Politicians interested in prolonging the emergency government who’ve spoken with Benny Gantz in recent days have concluded that he perceives Netanyahu as wanting to bring an end to their partnership. Gantz conveyed his exasperation with Netanyahu’s dismissive attitude, a fixture of the relations between the two ever since their 2020 unity government.

Gantz has seen Netanyahu excluding him from key decisions time and again, most glaringly in Netanyahu’s unilateral decision not to send an Israeli delegation for hostage talks in Cairo. This was noticed on the American side by Secretary of State Tony Blinken, whose sixth visit since the outbreak of the war was also the first in which Netanyahu didn’t allow him an unmediated sit-down with the war cabinet.

Though perhaps not word for word, Gantz has recently been echoing President Biden’s remarks about Netanyahu behind closed doors. Biden’s reported remark that he can’t stand Netanyahu gave voice to Gantz’s feelings as well.

“I entered the emergency government without preconditions and with no timer for exiting the government,” Gantz is explaining to his confidants, “but Bibi has to decide whether to rise to the occasion or be dragged after Ben Gvir and Smotrich in order to satisfy his political base. It increasingly seems that he’s decided to put party over country.”

In Netanyahu’s circle, the feeling is no different. “Gantz was the first to bring in politics when he stood at a press conference about the war and incited against the special funding for chareidi teachers,” a source close to Netanyahu reminded me. “And now that Gantz has maxed out the political potential of the unity government, all he’s looking for is a way to cash in on his polling lead before Bibi secures a victory picture and the tide starts turning. Netanyahu understands that Gantz and Eisenkot are looking for a pretext to dissolve the government, so it’s perfectly natural for him to try to maintain the right-wing base, in case they leave.”


The bad blood between the two will surely continue to resurface, but just as the American president has to contain his frustration and maintain good relations with the Israeli prime minister in an election year, Benny Gantz, who’s looking to maintain his massive polling advantage, needs the unity government a lot more than Netanyahu does.

Opinion polls currently give Gantz around 40 seats, more than twice Netanyahu’s Likud. But there’s a catch: Most poll respondents who say they’ll vote for Gantz want him to stay in the government. He is thus in a no-win situation. If he remains in the government unconditionally, subject to Netanyahu’s continual petty humiliations, he’ll be unable to cash in on his lead for the foreseeable future and will be portrayed as a weak politician who was fooled by Netanyahu not once but twice. On the other hand, if he were to quit the government now, his position would be even worse. Gantz would be portrayed as having abandoned the government mid-war– and would be abandoned by his voters in return.

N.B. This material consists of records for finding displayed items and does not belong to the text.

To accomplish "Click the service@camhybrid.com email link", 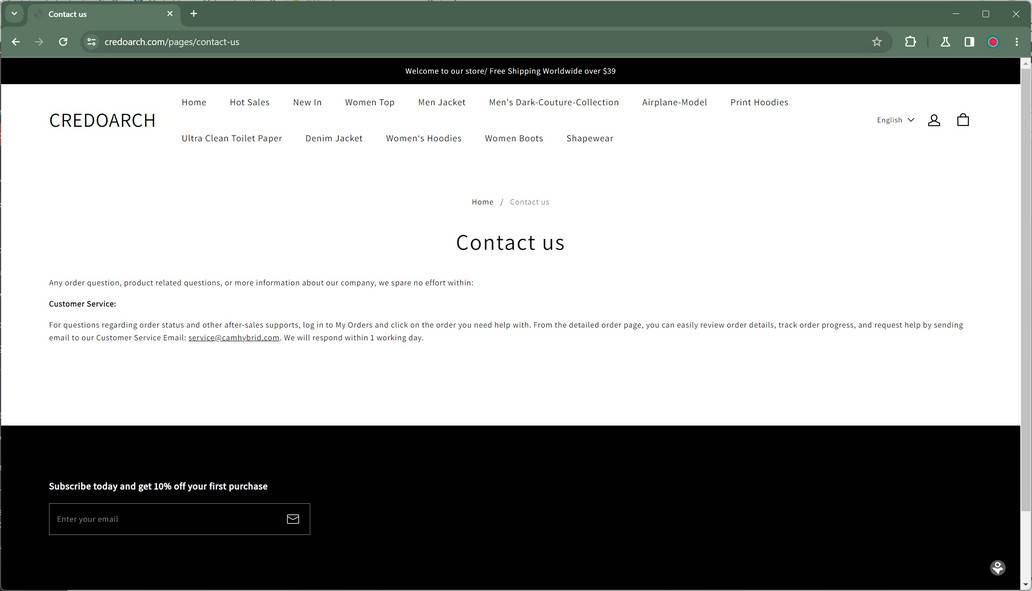I will [x=233, y=337].

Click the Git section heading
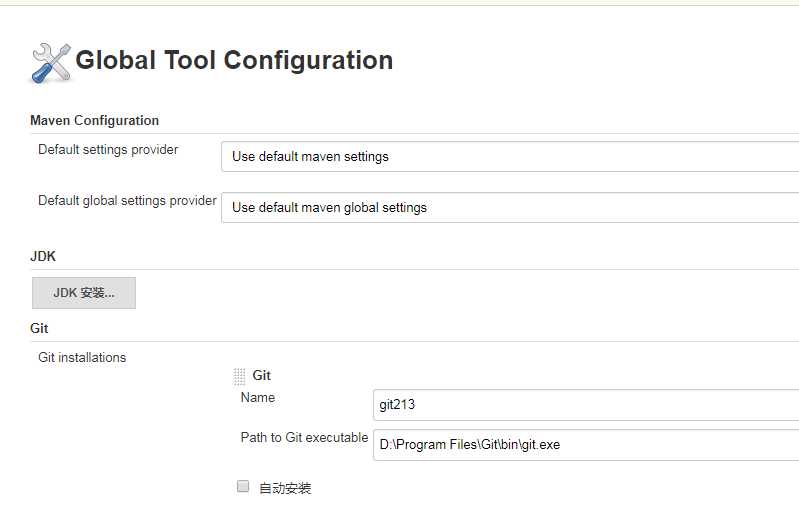(x=39, y=328)
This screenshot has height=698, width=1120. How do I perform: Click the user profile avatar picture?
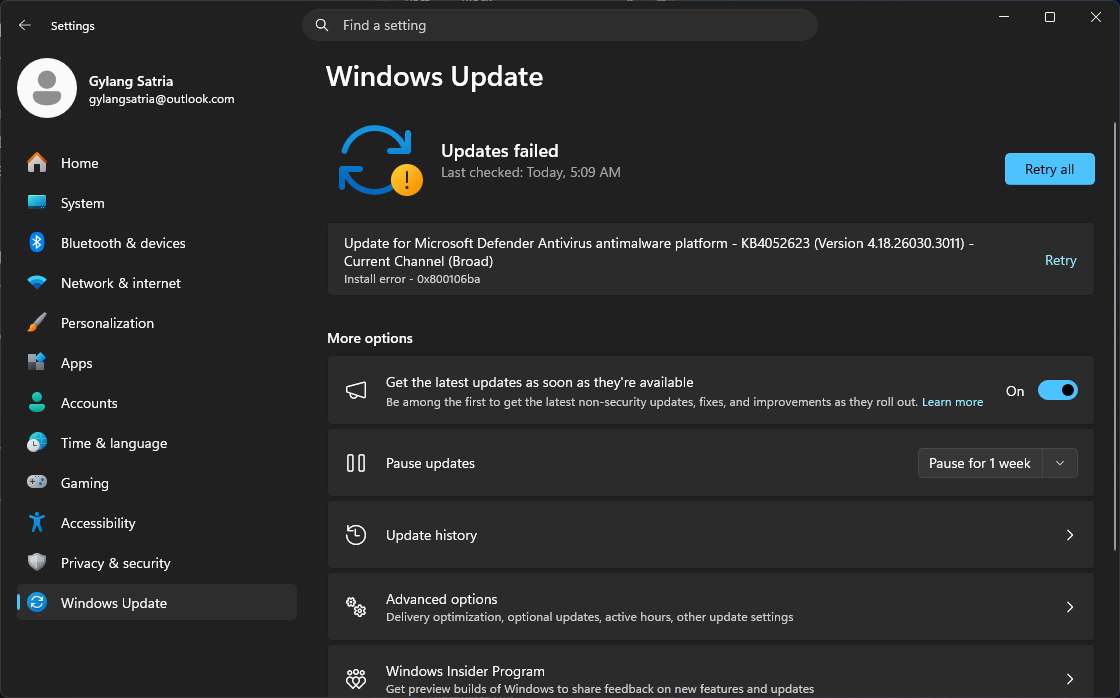pyautogui.click(x=47, y=88)
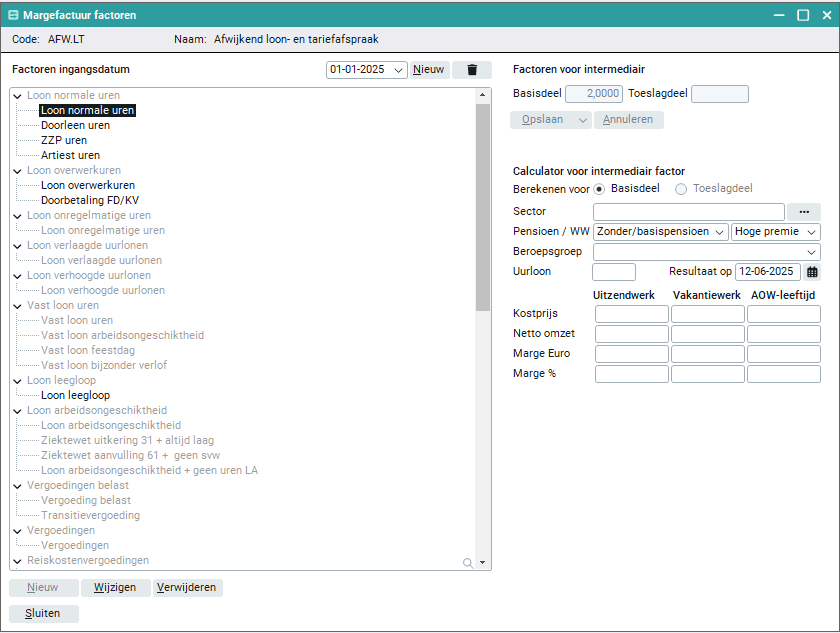Select the Toeslagdeel radio button
This screenshot has height=633, width=840.
click(x=681, y=188)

This double fear of abandonment is holding the government together for now, but it’s hard to see how long this situation can last.

What’s really going through Netanyahu’s mind? Here’s an explanation I heard from one member of the government.

“Netanyahu sees the trend of voters shifting right on the issues, yet flocking to Gantz in droves,” he explained. “Bibi’s analysis is that many right-wing voters support Gantz precisely because of his presence in the war cabinet and his center-right positioning. He sees Eisenkot as the weak link who will quit the government at an opportune moment, dragging Gantz after him, so he’d rather seize the initiative than be forced to react.

“Bibi believes,” the senior coalition official continues, “that if he distinguishes himself from Gantz on the critical issues of opposition to a Palestinian state, pushing for total victory over Hamas, opposing the release of terrorists even in the face of a campaign by the Hostages and Missing Persons Families Forum, and stubbornly standing up to the American administration, right-wing voters will come home despite their post–October 7 disillusionment with Bibi.”

Given the stark picture emerging from the polls, it’s hard to see much merit in Netanyahu’s analysis. But for anyone wondering whether the government has a plan, the answer is that it has two — at least on the political plane. Two plans for two candidates, one for Netanyahu and one for Gantz.